Split string into array based on a unicode character range in PHP

Question

Sorry for the ambiguous subject, what I'm looking for is to have a string with cyrillic characters that may go like

«Добрый день!» - сказал он, потянувшись…

into an array that goes like

[0] => «
[1] => Добрый␠
[2] => день!»␠-␠
[3] => сказал␠
[4] => он,␠
[5] => потянувшись…

So essentially I'm looking for a break to occur on a border between any character and a cyrillic character ([а-я] range) although this must only be true when we transit from any character to a cyrillic character, not vice versa. I've seen examples that successfully solve this with punctuation characters and latin alphabet with

preg_split('/([^.:!?]+[.:!?]+)/', 'hello:there.everyone!so.how?are:you', NULL, PREG_SPLIT_DELIM_CAPTURE | PREG_SPLIT_NO_EMPTY );

but my attempts to repurpose it into something different have so far failed:

preg_split ('/(?<=[^а-я])/ius', $text, NULL, PREG_SPLIT_NO_EMPTY);

almost works but it also splits by regular characters such as spaces and punctuation marks and that is not what I want. Clearly there's something wrong with my regex. How should I modify that to get the result as in the example above?

why « character is captured as a separate item and the same opposite » is captured as a part of a string день!».. ? — RomanPerekhrest
– RomanPerekhrest, Commented Dec 9, 2016 at 22:12
Yes, it's not really the best example, I'm willing to sacrifice the [0] there somehow. — Захар Joe
– Захар Joe, Commented Dec 9, 2016 at 22:46

Wiktor Stribiżew · Accepted Answer · 2016-12-09 22:22:05Z

2

Use the following regex solution:

$s = "«Добрый день!» - сказал он, потянувшись…";
$res = preg_split('/\b(\p{Cyrillic}+\W*)/u', $s, NULL, PREG_SPLIT_DELIM_CAPTURE | PREG_SPLIT_NO_EMPTY);
print_r($res);
// Array(
//   [0] => «
//   [1] => Добрый 
//   [2] => день!» - 
//   [3] => сказал 
//   [4] => он, 
//   [5] => потянувшись…
//)

See the PHP demo

Details:

\b(\p{Cyrillic}+\W*) - matches and captures a whole Cyrillic word with 0+ non-word chars after it
The pattern is wrapped with capturing parentheses and PREG_SPLIT_DELIM_CAPTURE will push the captured values into the resulting array
PREG_SPLIT_NO_EMPTY will discard empty values in the array
/u modifier will make the \b (word boundary) and \W Unicode aware, and will allow processing Unicode strings with regex.

answered Dec 9, 2016 at 22:22

Wiktor Stribiżew

631k41 gold badges502 silver badges632 bronze badges

Sign up to request clarification or add additional context in comments.

1 Comment

Захар Joe Over a year ago

I really like this elegant solution but when I try it in my own PHP, all I get is just a single line, no splits.
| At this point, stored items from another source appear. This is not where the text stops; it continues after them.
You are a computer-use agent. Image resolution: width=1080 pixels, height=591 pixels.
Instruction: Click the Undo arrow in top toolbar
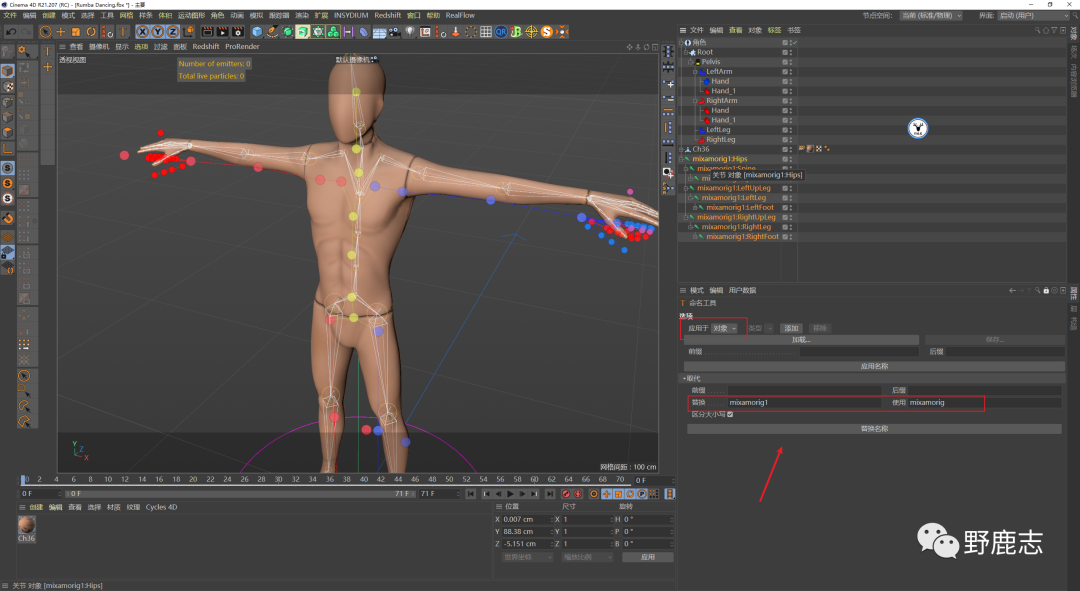pyautogui.click(x=9, y=32)
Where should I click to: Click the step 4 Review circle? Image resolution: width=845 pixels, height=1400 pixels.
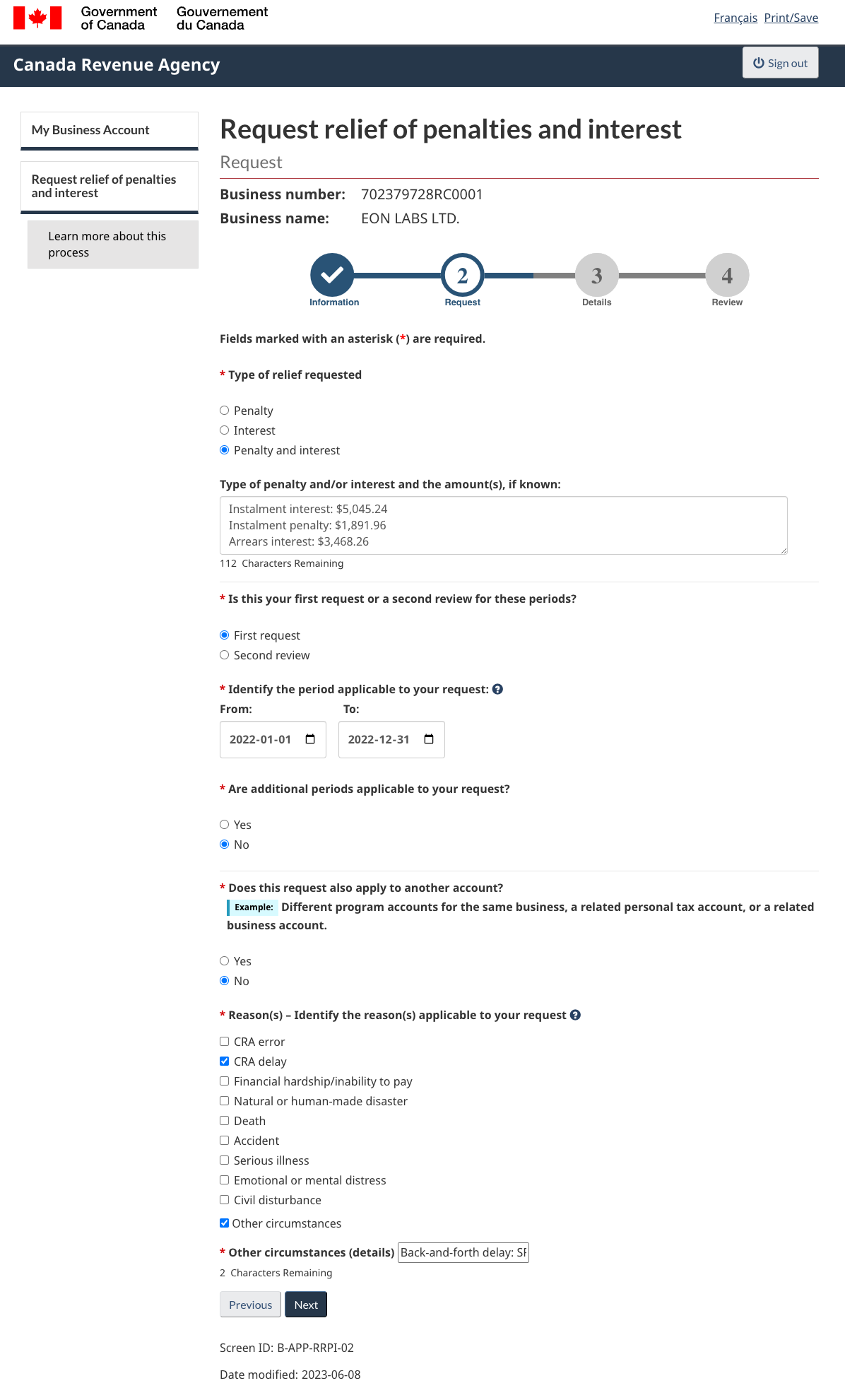point(727,275)
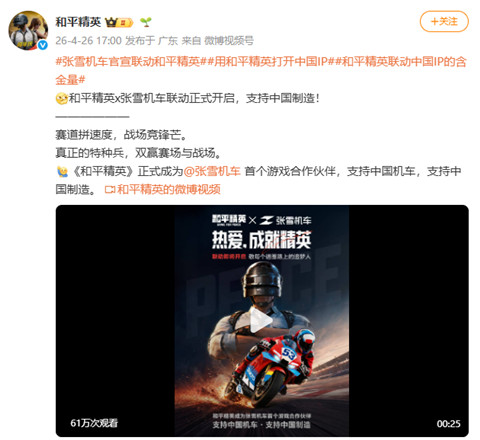Follow the account with +关注 button

click(444, 22)
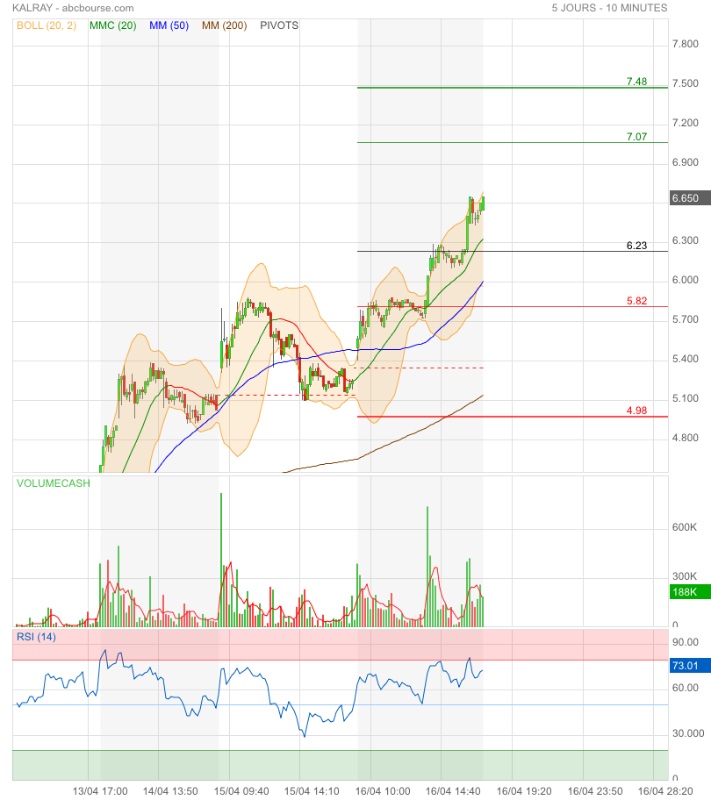Screen dimensions: 711x800
Task: Click the VOLUMECASH panel label
Action: coord(53,483)
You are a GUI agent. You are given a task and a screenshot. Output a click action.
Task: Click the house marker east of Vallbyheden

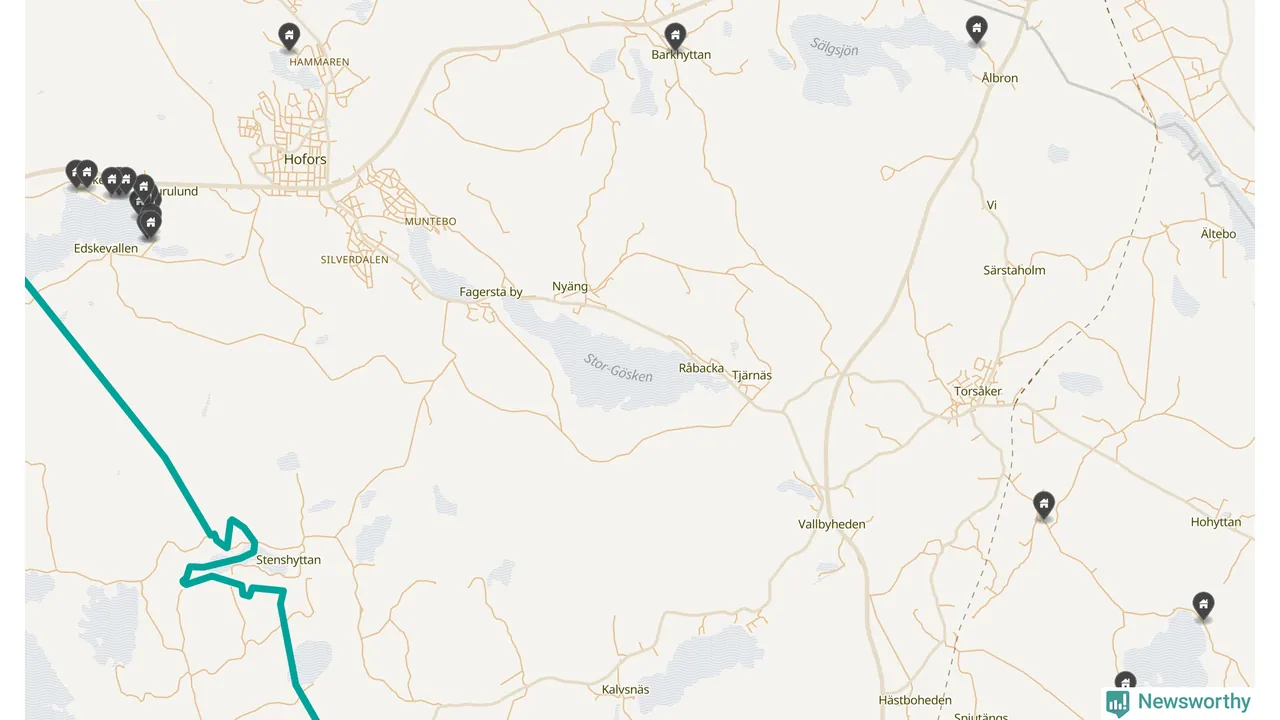click(x=1044, y=505)
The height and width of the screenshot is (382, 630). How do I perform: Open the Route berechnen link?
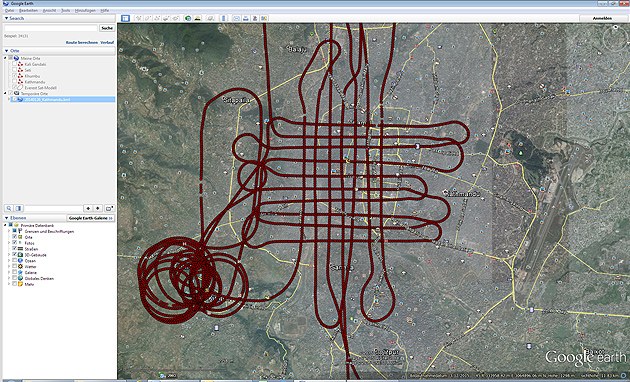82,42
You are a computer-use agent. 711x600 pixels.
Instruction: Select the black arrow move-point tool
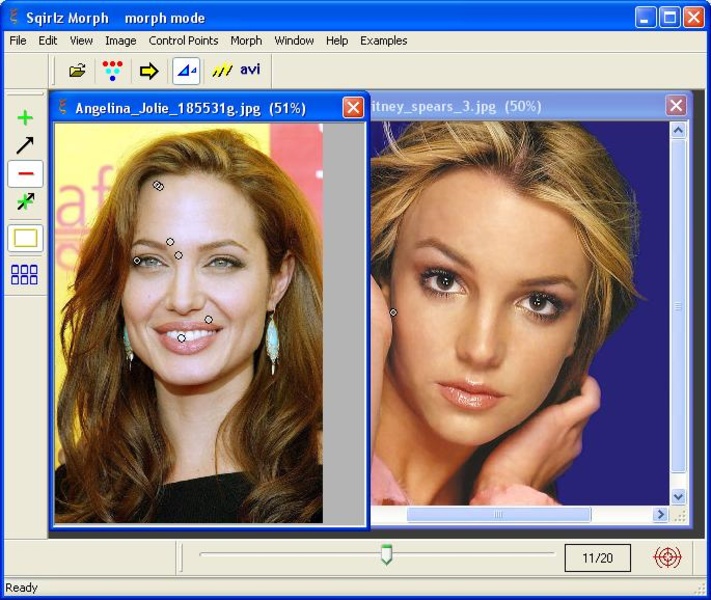pos(25,145)
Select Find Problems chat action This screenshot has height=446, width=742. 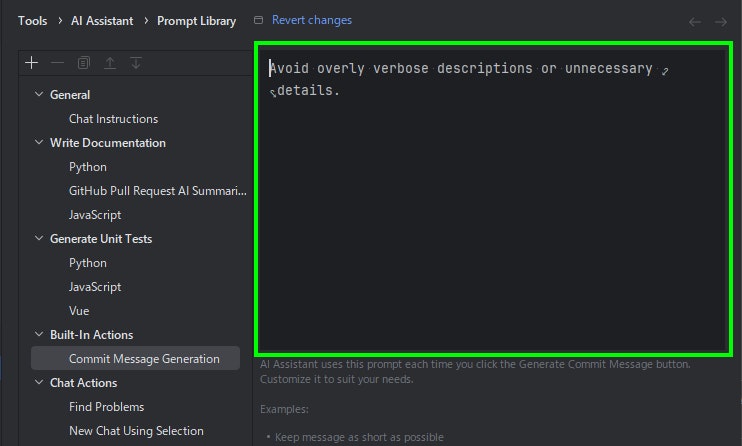[x=106, y=407]
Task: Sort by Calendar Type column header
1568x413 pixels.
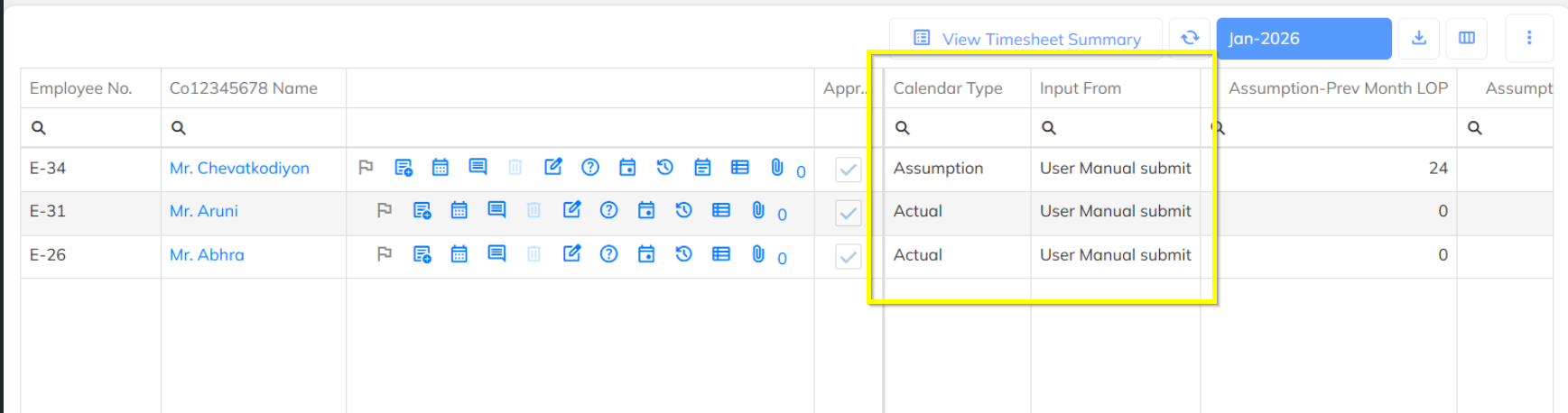Action: [x=948, y=88]
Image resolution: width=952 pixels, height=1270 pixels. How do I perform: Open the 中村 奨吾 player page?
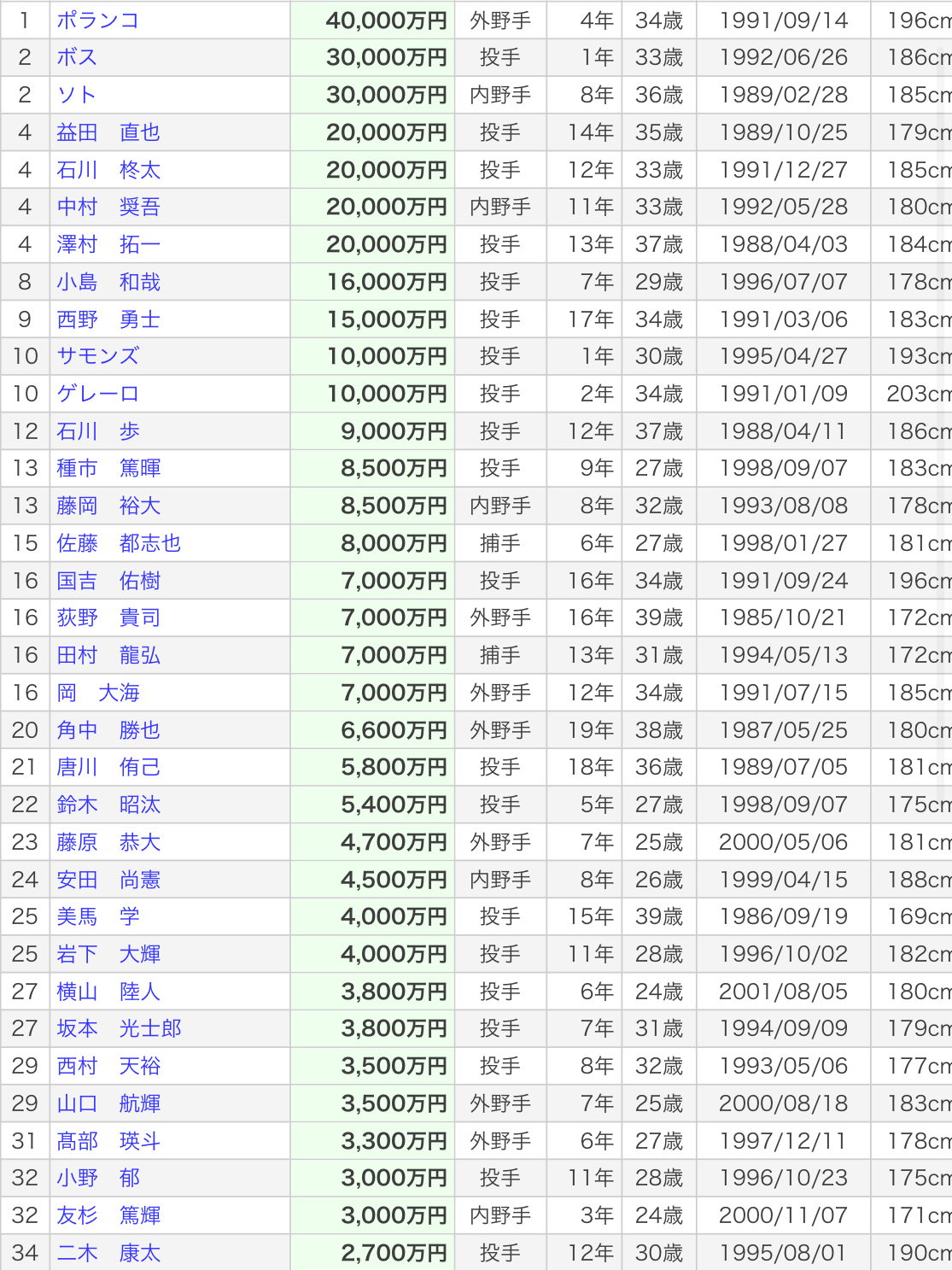coord(108,207)
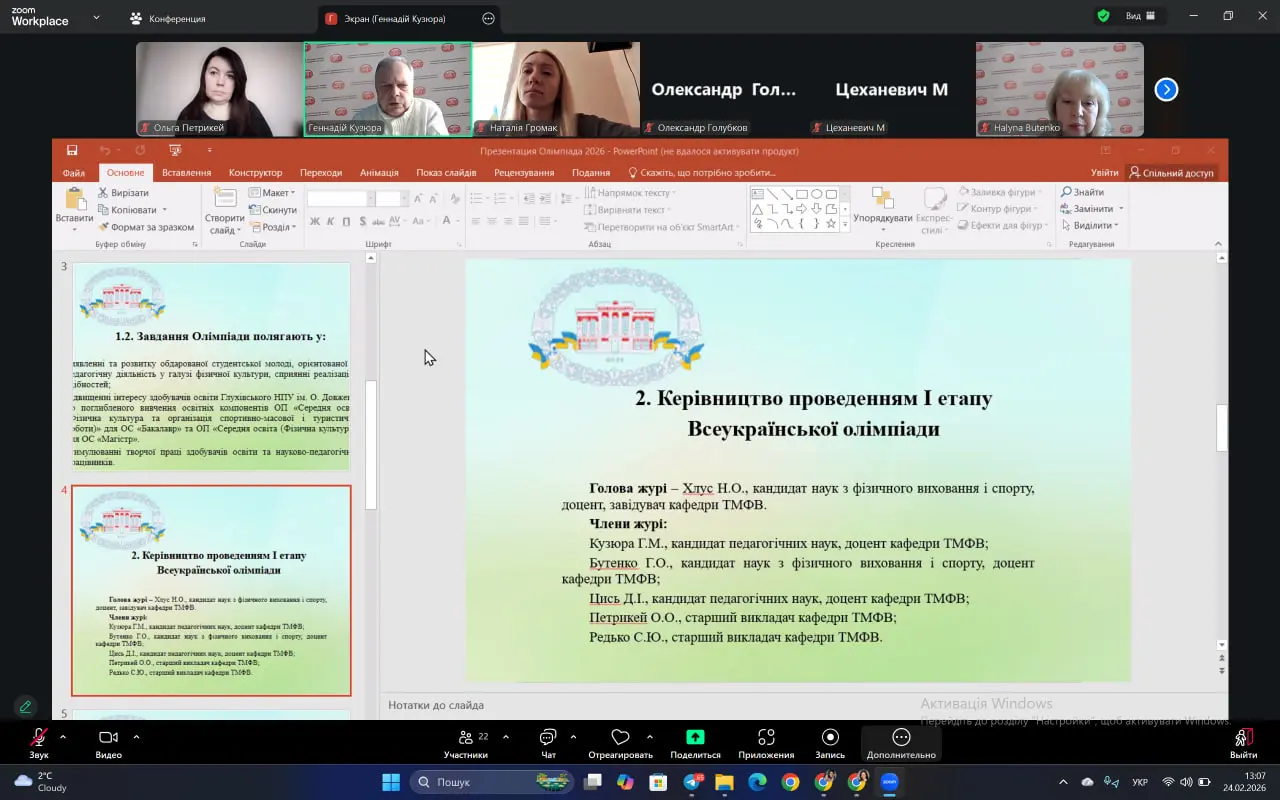Start sharing with the Поделиться icon
The height and width of the screenshot is (800, 1280).
point(695,738)
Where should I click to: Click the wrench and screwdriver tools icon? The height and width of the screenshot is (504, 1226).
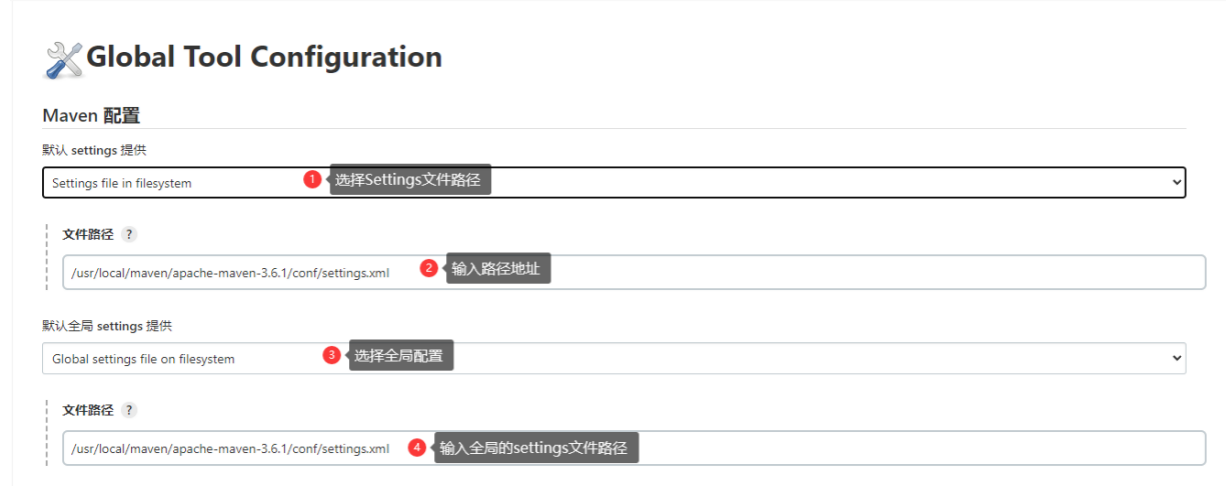(64, 60)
It does work in your demo though. Why could that be?

bobble bubble · Accepted Answer · 2016-12-10 01:07:24Z

2

How about splitting at an initial \b word boundary with u modifier.

$res = preg_split('/\b(?=\w)(?!^)/u', $str);

The lookahead ensures \b is followed by a word character. (?!^) prevents empty match if start.

See this demo at eval.in

edited Dec 10, 2016 at 1:07

answered Dec 9, 2016 at 22:51

bobble bubble

18.8k4 gold badges32 silver badges52 bronze badges

9 Comments

Захар Joe Over a year ago

It is a logical solution but unfortunately I need the breaks to occur only on cyrillic characters so that, for example, "слово word" doesn't get split into two.

bobble bubble Over a year ago

@ЗахарJoe In this case you could try $res = preg_split('/\b(?=[^\Wa-z])/iu', $str);

Захар Joe Over a year ago

I've just tried the two regexes you provided and unfortunately my version of PHP (5.5.38) for some reason returns just a single array element in both cases.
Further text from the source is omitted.